026 望まぬ来訪者

 ファンセント家の屋敷は、郊外の山奥にポツンと存在している。

 広大な敷地、周囲は山に囲われており、来訪するなら間違いなく馬車が必要だ。


 それもあって、父上は家を空ける事が多い。

 利便性に欠けているにも関わらず家を手放さない理由はただ一つ、生前の母がこの土地を愛していたから。

 そのことを口に出すことはないが、俺――いや、ヴァイスはわかっていた。


 春を過ぎると薔薇が綺麗に咲く、俺はそれを見るのが今から楽しみだ。

 花の手入れはよくゼビスがしているが、それを見ていると嬉しく思える。


 話は戻るが、そんな屋敷には、滅多に人が訪れることはない。


 特に、連絡のない来訪者・・・は珍しい。


 俺は、微量な魔力を感知して目を覚ます。


 観察眼ダークアイを発動せずとも、闇と光の魔法属性を持っているおかげで、人間の悪意がヒシヒシと伝わってくる。


 まるで素肌を針で刺されているような感じだ。


 スヤスヤと眠っているシンティアを起こさないように起き上がると、そっと廊下に出る。

 

 驚いたことに、ゼビスが立って待っていた。

 パーティーでミルク先生に酒を浴びるほど飲まされていたはずだが……。


「ゼビス」

「ヴァイス様も気づきましたか」


 顔色は普通だな。まあでも、今それを指摘する意味はないか。


「十二人、微量な魔力だが、あえて抑えてるな」


 俺の言葉に、ゼビスは目を見開いた。


「どうした?」

「いえ、十人以上だとはわかりましたが、細かい人数まではわからず……なぜわかったのかご参考までにお聞かせ願えますか?」

「感じただけだ。明確な答えなんてない。それより父上は?」

「なるほど……。ミルクがすでにアゲート様の部屋の前で待機しています。大変お疲れのご様子でしたので、眠っているでしょう」

「そうか、なら心配する必要はないな」


 今から謎の襲撃者がやってくる可能性が高いというのに、ゼビスはいつもと変わりのない受け答えだ。
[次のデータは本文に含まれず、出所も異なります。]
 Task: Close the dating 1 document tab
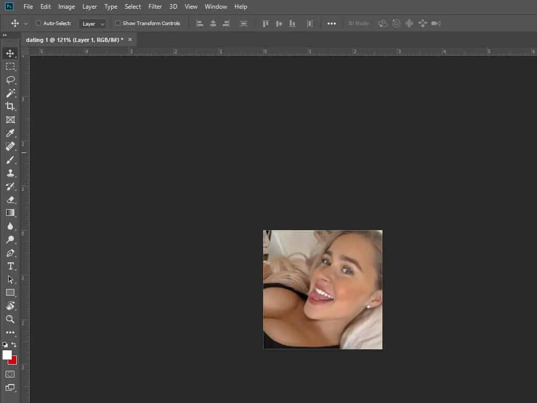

 彼にとっては、昼下がりのティーブレイクなのかもしれない。


 元騎士団長ってのは肝が据わってるな。


 その時、焦った様子でリリスがやってきた。


「すみません……気づくのが遅れてしまいました」

「気にするな。昨日の酒がまだ抜けてないんだろう。リリスはシンティアの傍にいてくれ。昨日、俺を一番歓迎してくれたのは彼女だからな」


 シンティアは、俺の誕生日を祝う為に慣れないお酒を頑張って飲んでいた。

 更にパーティーの飾りつけ、ミルク先生に連絡したり、父上の馬車の手配も全て彼女がしてくれた。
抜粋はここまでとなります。